The CPU backend plays an important role in HPVM codegen. It enables targeting devices that only host a CPU. Additionally, it is used in the compilation pipeline involving other backends. For instance, it is used for inserting runtime calls for data movement and runtime calls for launching compute kernels.

For Leaf Nodes targeting the CPU, this backend generates sequential code that uses loops to represent the dynamic replication of those nodes. We are currently working on an extension to this backend where multi-dimensional nodes can be executed in parallel.

codeGen(DFLeafNode* )

Consider a 3 dimensional Leaf node function with the following body:

void  leaf1(int* p, size_t pSize, int* q, size_t qSize){

void* mynode = __hpvm__getNode( );
size_t i = __hpvm__getNodeInstanceID_x(mynode);
size_t = __hpvm__getNodeInstanceID_y(mynode);
size_t k = __hpvm__getNodeInstanceID_z(mynode);

size_t xDim = __hpvm__getNumNodeInstances_x(mynode);
size_t yDim = __hpvm__getNumNodeInstances_y(mynode);
size_t zDim = __hpvm__getNumNodeInstances_z(mynode);

size_t index = i * (yDim + zDim) + j * zDim + k;

p[index] = p[index] + q[index];

__hpvm__return(4, p, pSize, q, qSize);

}

The above example will illustrate the steps in transforming the leaf node in this pass.

  1. A clone of the function is made, with 6 additional arguments added to its argument list which correspond to the current dimension indices and dimension sizes along the x,y,z axes. Any node querying intrinsics on the current node will be updated to refer to these newly added arguments instead, and these calls will be removed.

void  leaf1_clone(int* p, size_t pSize, int* q, size_t qSize,
size_t idx_x, size_t idx_y, size_t idx_z,
size_t dim_x, size_t dim_y, size_t dim_z){

  void* mynode = __hpvm__getNode( );
  size_t i = idx_x;  // replaced  __hpvm__getNodeInstanceID_x(mynode);
  size_t j = idx_y;  // replaced  __hpvm__getNodeInstanceID_y(mynode);
  size_t k = idx_z;  // replaced  __hpvm__getNodeInstanceID_z(mynode);

  size_t xDim = dim_x; // replaced __hpvm__getNumNodeInstances_x(mynode);
  size_t yDim = dim_y; // replaced __hpvm__getNumNodeInstances_y(mynode);
  size_t zDim = dim_z; // replaced __hpvm__getNumNodeInstances_z(mynode);


  size_t index = i * (yDim + zDim) + j * zDim + k;

  p[index] = p[index] + q[index];

  __hpvm__return(4, p, pSize, q, qSize);

}
  1. An additional BasicBlock is inserted at the entry to the function and calls to the hpvm runtime for each pointer argument are inserted.

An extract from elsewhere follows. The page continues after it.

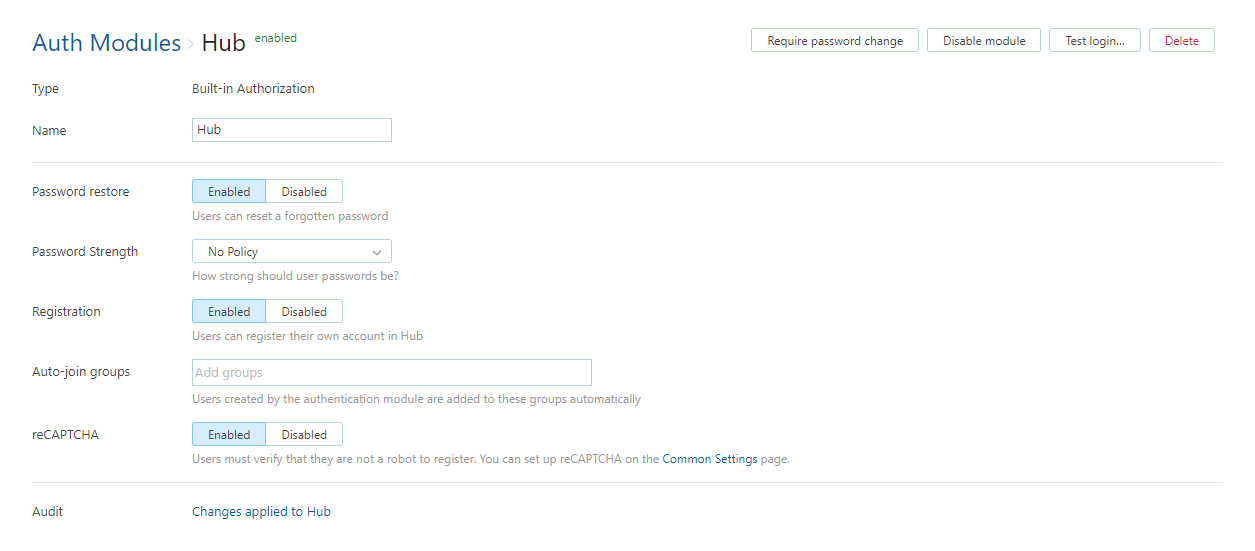The width and height of the screenshot is (1255, 551).
Task: View Changes applied to Hub audit link
Action: [x=261, y=512]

void  leaf1__clone(int* p, size_t pSize, int* q, size_t qSize,
size_t idx_x, size_t idx_y, size_t idx_z,
size_t dim_x, size_t dim_y, size_t dim_z){

  llvm_hpvm_cpu_argument_ptr( (void*) p , pSize);
  llvm_hpvm_cpu_argument_ptr( (void*) q , qSize);

  size_t i = idx_x;
  size_t j = idx_y;
  size_t k = idx_z;

  size_t xDim = dim_x;
  size_t yDim = dim_y;
  size_t zDim = dim_z;

  size_t index = i * (yDim + zDim) + j * zDim + k;

  p[index] = p[index] + q[index];

  __hpvm__return(4, p, pSize, q, qSize);

}
  1. Later on, when the parent (internal) node for this leaf node will process, it will create nested for-loops over each of the dimensions. Inside the loop body, the leaf node function is called with appropriate arguments.

If the original call was:

void* leaf = __hpvm__createNodeND(3, (void*) leaf1_clone , 5 , 6 , 7);

The code would be transformed to:

for(int i = 0; i < 5; i++){
  for(int j=0; j < 6; j++){
    for(int k = 0; k < 7; k++){
      leaf1_clone(p, pSize, i, j, k, 5, 6, 7);
    }
  }
}

codeGen(DFInternalNode* )

For Internal nodes in the CPU backends, the CPU version of that node is only generated if all its children nodes have CPU as it’s target device.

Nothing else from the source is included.